Problem → Reproduce every line in the listing that contains the word "agent".

Available data →
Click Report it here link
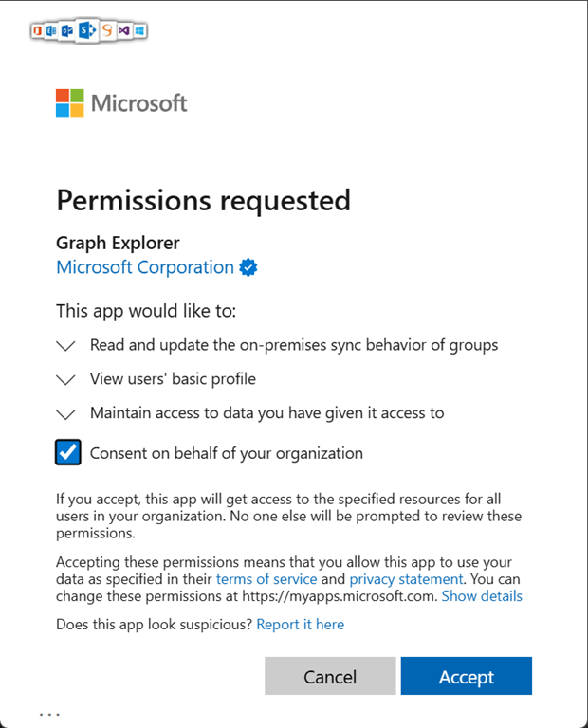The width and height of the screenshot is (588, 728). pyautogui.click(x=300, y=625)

--

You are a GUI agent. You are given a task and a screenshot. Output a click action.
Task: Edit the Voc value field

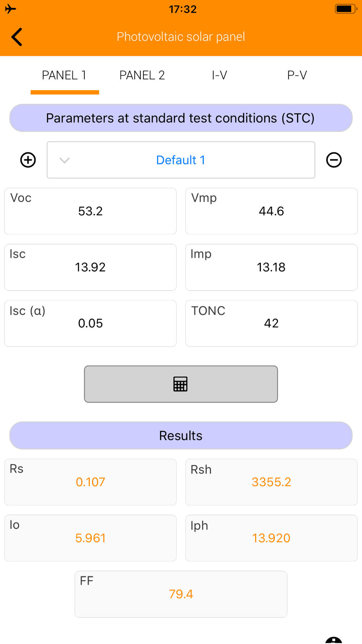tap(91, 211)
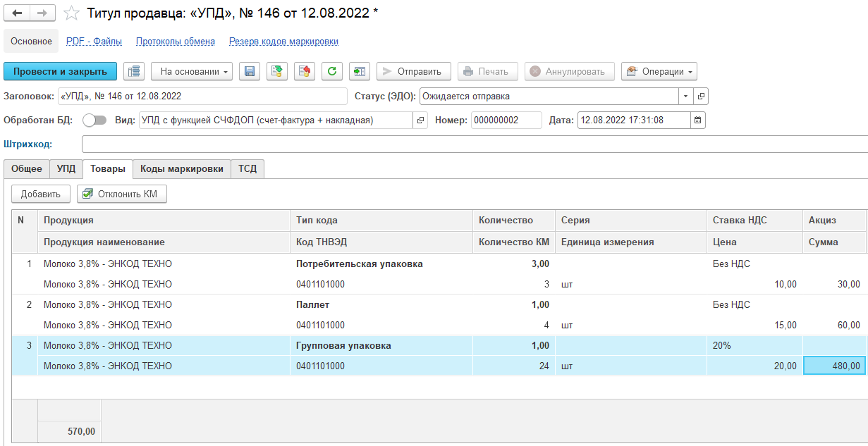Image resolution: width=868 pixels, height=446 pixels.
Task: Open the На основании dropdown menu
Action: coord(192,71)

---

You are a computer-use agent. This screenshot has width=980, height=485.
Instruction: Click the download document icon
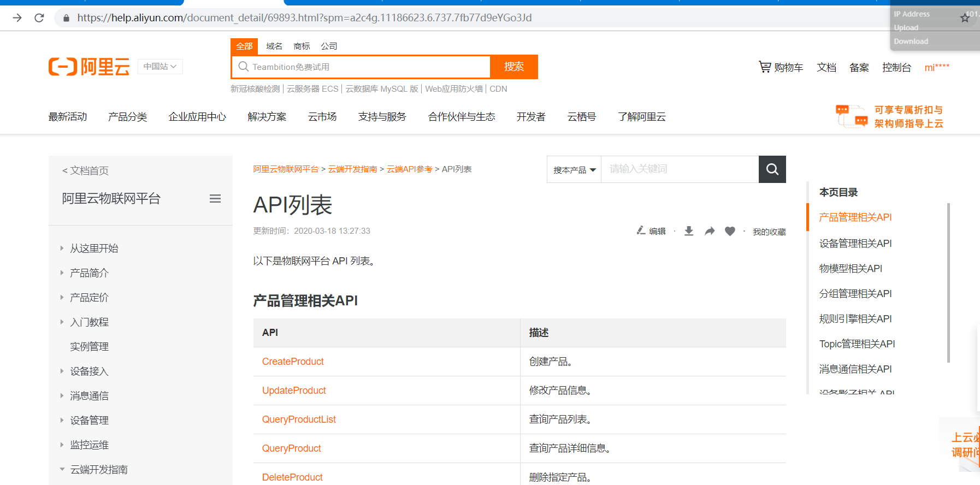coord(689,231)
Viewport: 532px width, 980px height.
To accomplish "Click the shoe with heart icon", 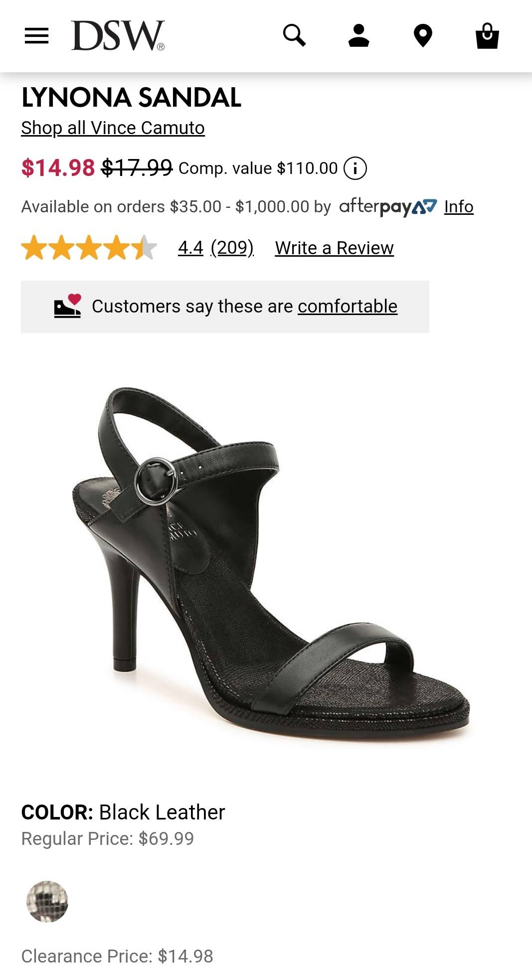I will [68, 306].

Task result →
You are a GUI agent. You are given a task and a screenshot. Output a click action.
You are a computer-use agent. This screenshot has width=980, height=485.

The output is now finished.